**TAREFAS A REALIZAR**:
**a)** Retorne, sem alterações, o trecho do texto sobre Hip Hop que vai de "É importante não" até "o universo conspirando.".
**b)** Com base no texto sobre Hip Hop, responda:
(i) Quem são os grandes responsáveis pelo Hip Hop, segundo o texto?
(ii) Até que ano durou o programa Yo! MTV Raps?
(iii) Em que emissora KL Jay apresentou a versão brasileira do Yo!?

É importante não pensar só em você. Ao pensar no outro você faz toda a cultura crescer e expande o mercado. Trazendo outras pessoas talentosas para trabalhar junto, você está fortalecendo a cena e automaticamente a cultura. É uma obrigação consciente. Se eu consegui espaço como DJ, por que não fortalecer outros que são talentosos também? Eu vou fortalecer a ele, a cultura em geral e a mim mesmo, inclusive. É uma questão de energia. Ao ajudar os outros, somos ajudados. É o universo conspirando.
Somos uma cultura que nasceu independente e virou uma empresa bilionária mundial. Existem as gravadoras, a mídia, os programas de TV, a indústria do entretenimento que fortaleceu o Hip Hop no mundo, mas os grandes responsáveis são quem faz, quem escreve, produz a música e faz a batida. Esses têm que ser fortalecidos, porque a música acontece por causa deles.
NA TV
Sempre vejo TV, assisto a noticiários, filmes e acho que tudo que é feito com naturalidade soa melhor, chama a atenção de forma diferente. No Yo! gringo [referência ao programa Yo! MTV Raps da emissora norte-americana que durou dos anos 1980 até 1995] eu via os caras apresentando e eram muito espontâneos. Tinham alto-astral, falavam de coisas sérias, mas eram alegres. Eu me identificava muito com aquilo.
Tem que ter alegria quando se faz arte, mesmo se houver um propósito político e falar de coisa séria. Quando apresentava a versão brasileira do Yo! [KL Jay apresentou o programa na MTV Brasil durante os anos 1990] tive como referência o Yo! apresentado pelo DR. Dre e Ed Lover [rappers norte-americanos]. No meio disso, foi importante me informar, saber me comunicar, porque o grande lance de um apresentador para mim não é pronunciar corretamente as palavras – isso também é importante –, mas é se comunicar de maneira que uma criança de 5 anos e uma pessoa de 80 entendam.

**LINHAS EXTRAÍDAS**:
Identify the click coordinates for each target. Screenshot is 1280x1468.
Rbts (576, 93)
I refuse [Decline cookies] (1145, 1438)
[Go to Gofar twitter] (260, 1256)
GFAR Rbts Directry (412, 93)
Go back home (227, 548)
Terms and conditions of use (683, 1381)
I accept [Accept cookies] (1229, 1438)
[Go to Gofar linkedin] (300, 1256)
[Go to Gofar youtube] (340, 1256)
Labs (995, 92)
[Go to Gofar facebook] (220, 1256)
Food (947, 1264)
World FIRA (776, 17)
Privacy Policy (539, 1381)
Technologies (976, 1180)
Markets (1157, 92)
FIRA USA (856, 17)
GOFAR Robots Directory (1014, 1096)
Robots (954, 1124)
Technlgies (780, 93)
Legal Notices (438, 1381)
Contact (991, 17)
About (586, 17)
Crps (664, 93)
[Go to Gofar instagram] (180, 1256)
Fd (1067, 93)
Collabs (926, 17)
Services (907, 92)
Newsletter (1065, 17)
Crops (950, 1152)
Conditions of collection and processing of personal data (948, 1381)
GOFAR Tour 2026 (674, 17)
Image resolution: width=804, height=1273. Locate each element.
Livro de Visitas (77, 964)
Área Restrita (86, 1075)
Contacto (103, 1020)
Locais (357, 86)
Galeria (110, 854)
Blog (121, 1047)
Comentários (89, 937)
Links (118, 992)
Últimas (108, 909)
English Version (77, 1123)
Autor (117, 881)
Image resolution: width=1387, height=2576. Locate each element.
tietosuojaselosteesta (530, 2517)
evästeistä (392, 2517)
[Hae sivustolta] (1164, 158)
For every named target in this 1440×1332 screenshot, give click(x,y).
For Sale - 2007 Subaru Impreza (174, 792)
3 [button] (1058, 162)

**SOLUÇÕES POR TAREFA**:
**a)**
É importante não pensar só em você. Ao pensar no outro você faz toda a cultura crescer e expande o mercado. Trazendo outras pessoas talentosas para trabalhar junto, você está fortalecendo a cena e automaticamente a cultura. É uma obrigação consciente. Se eu consegui espaço como DJ, por que não fortalecer outros que são talentosos também? Eu vou fortalecer a ele, a cultura em geral e a mim mesmo, inclusive. É uma questão de energia. Ao ajudar os outros, somos ajudados. É o universo conspirando.

**b)**
(i) Quem faz, quem escreve, produz a música e faz a batida.
(ii) Até 1995.
(iii) Na MTV Brasil.